- Location in Chittenden County and the state of Vermont
- Coordinates: 44°30′07″N 72°59′48″W﻿ / ﻿44.50194°N 72.99667°W
- Country: United States
- State: Vermont
- County: Chittenden
- Town: Jericho

Area
- • Total: 1.41 sq mi (3.64 km^{2})
- • Land: 1.40 sq mi (3.62 km^{2})
- • Water: 0.0077 sq mi (0.02 km^{2})
- Elevation: 620 ft (190 m)

Population (2020)
- • Total: 1,333
- • Density: 954/sq mi (368/km^{2})
- Time zone: UTC-5 (Eastern (EST))
- • Summer (DST): UTC-4 (EDT)
- ZIP code: 05465
- Area code: 802
- FIPS code: 50-36625
- GNIS feature ID: 2378310

= Jericho (village), Vermont =

Jericho is a village in Chittenden County, Vermont, United States. The population was 1,333 at the 2020 census.

==Geography==
Jericho village is located in the northwest part of the town of Jericho, along Vermont Route 15 in the valley of the Browns River. It is 13 mi east of Burlington. According to the United States Census Bureau, the village has a total area of 3.6 sqkm, of which 0.02 sqkm, or 0.47%, is water.

==Demographics==
As of the census of 2000, there were 1,457 people, 510 households, and 412 families residing in the village. The population density was 1,013.5 people per square mile (390.7/km^{2}). There were 513 housing units at an average density of 356.8/sq mi (137.5/km^{2}). The racial makeup of the village was 96.84% White, 0.82% Black or African American, 0.34% Native American, 0.48% Asian, 0.27% Pacific Islander, 0.34% from other races, and 0.89% from two or more races. Hispanic or Latino of any race were 0.62% of the population.

There were 510 households, out of which 48.0% had children under the age of 18 living with them, 66.9% were married couples living together, 12.0% had a female householder with no husband present, and 19.2% were non-families. 13.7% of all households were made up of individuals, and 3.5% had someone living alone who was 65 years of age or older.

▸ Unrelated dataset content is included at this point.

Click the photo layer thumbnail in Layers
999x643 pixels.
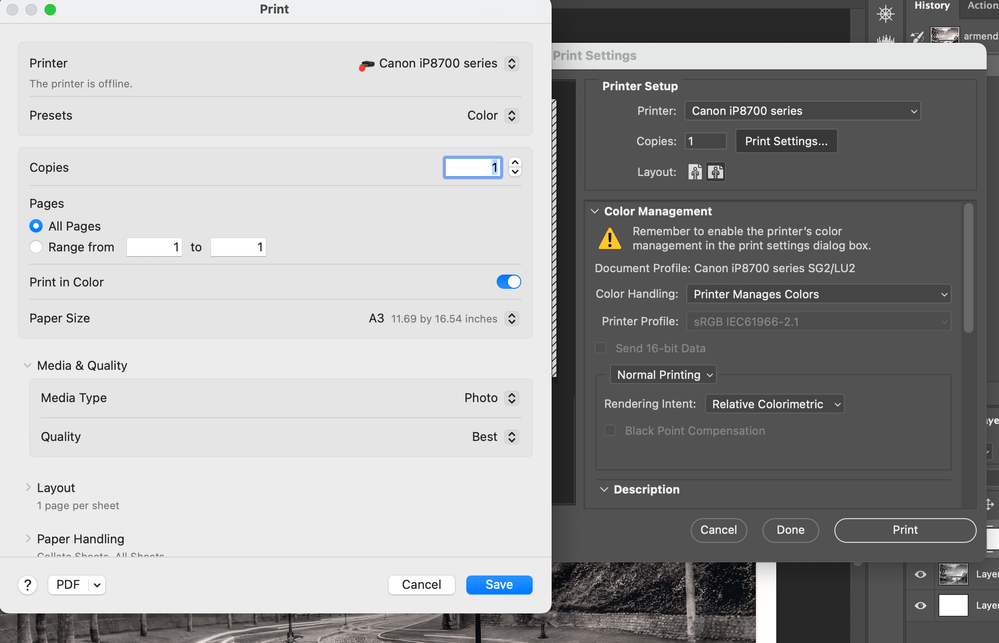point(952,574)
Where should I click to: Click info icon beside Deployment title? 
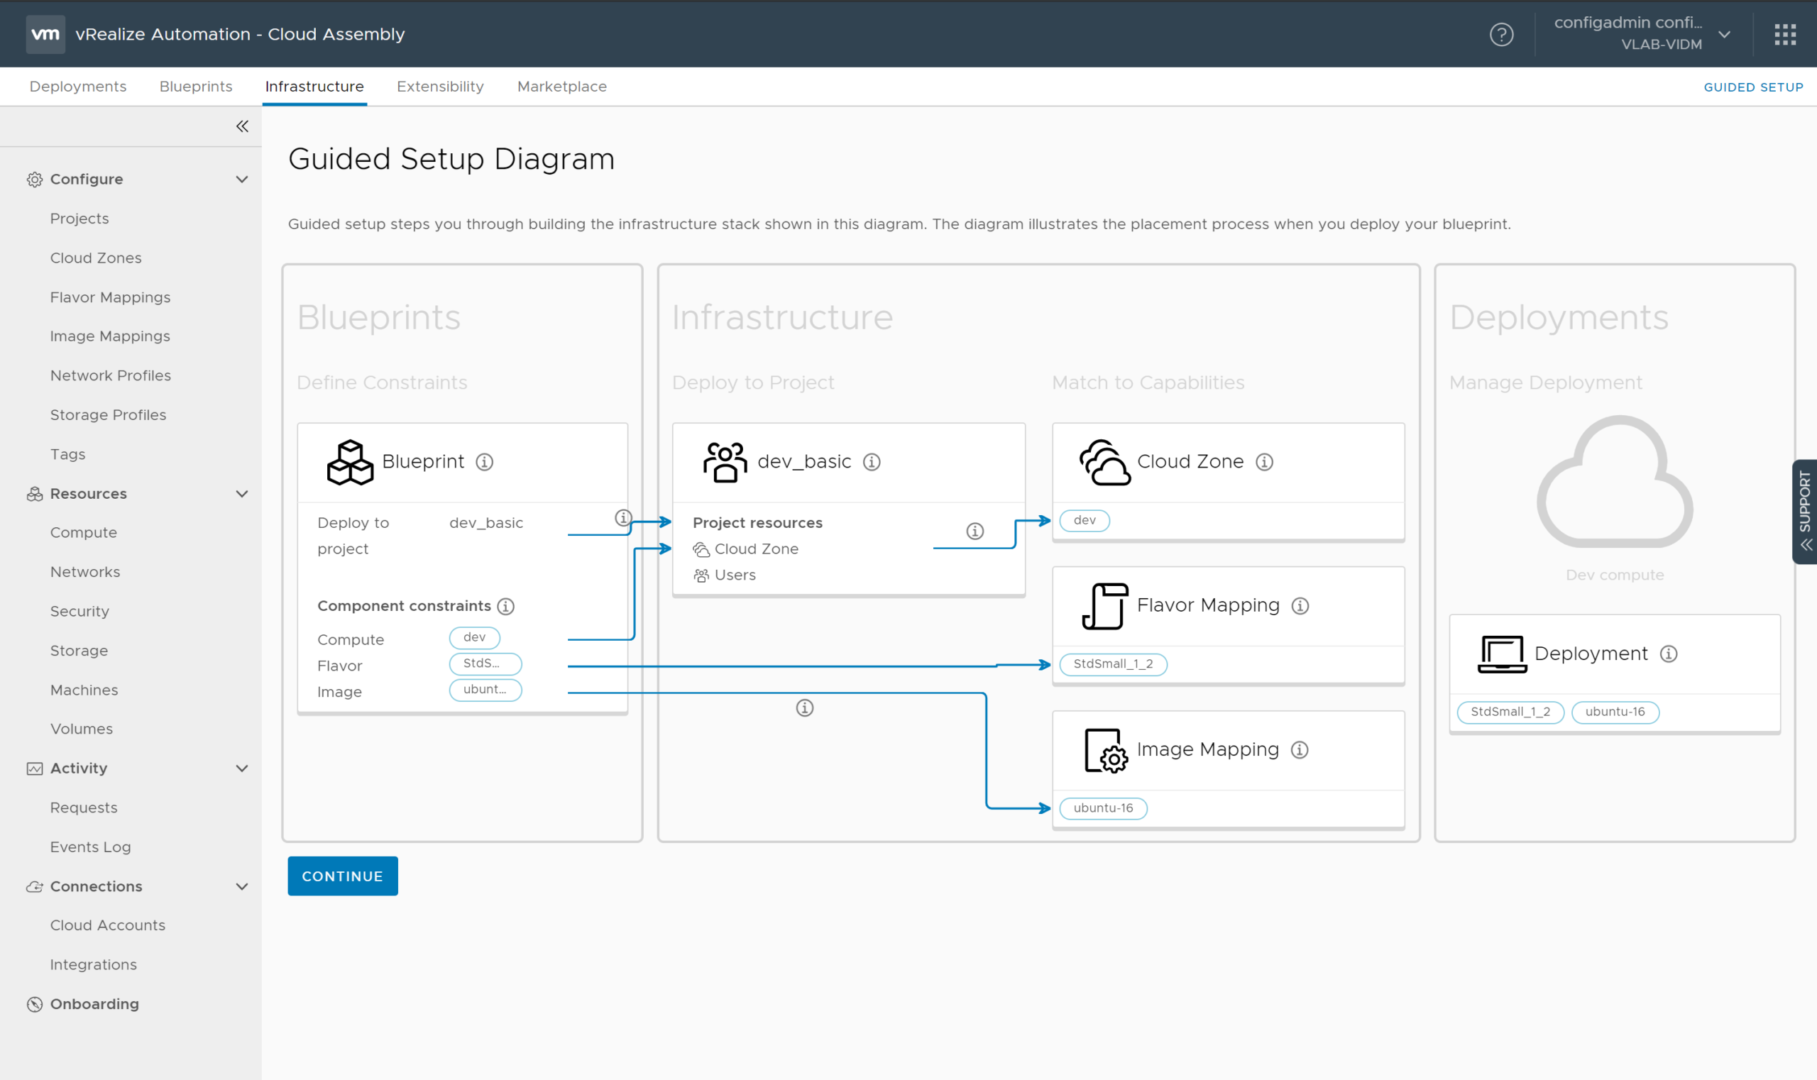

The average household size was 2.86 and the average family size was 3.18.

In the village, the population was spread out, with 32.3% under the age of 18, 5.1% from 18 to 24, 30.7% from 25 to 44, 25.3% from 45 to 64, and 6.5% who were 65 years of age or older. The median age was 36 years. For every 100 females, there were 102.6 males. For every 100 females age 18 and over, there were 90.7 males.

The median income for a household in the village was $62,188, and the median income for a family was $70,673. Males had a median income of $43,500 versus $30,833 for females. The per capita income for the village was $24,692. About 3.1% of families and 3.0% of the population were below the poverty line, including 3.3% of those under age 18 and none of those age 65 or over.

==Old Red Mill==
Jericho Village is well known for its famous historic landmark, Old Red Mill, on Route 15 at the entrance to Jericho Corners village. Today, the mill is headquarters of the Jericho Historical Society, and is open to the public.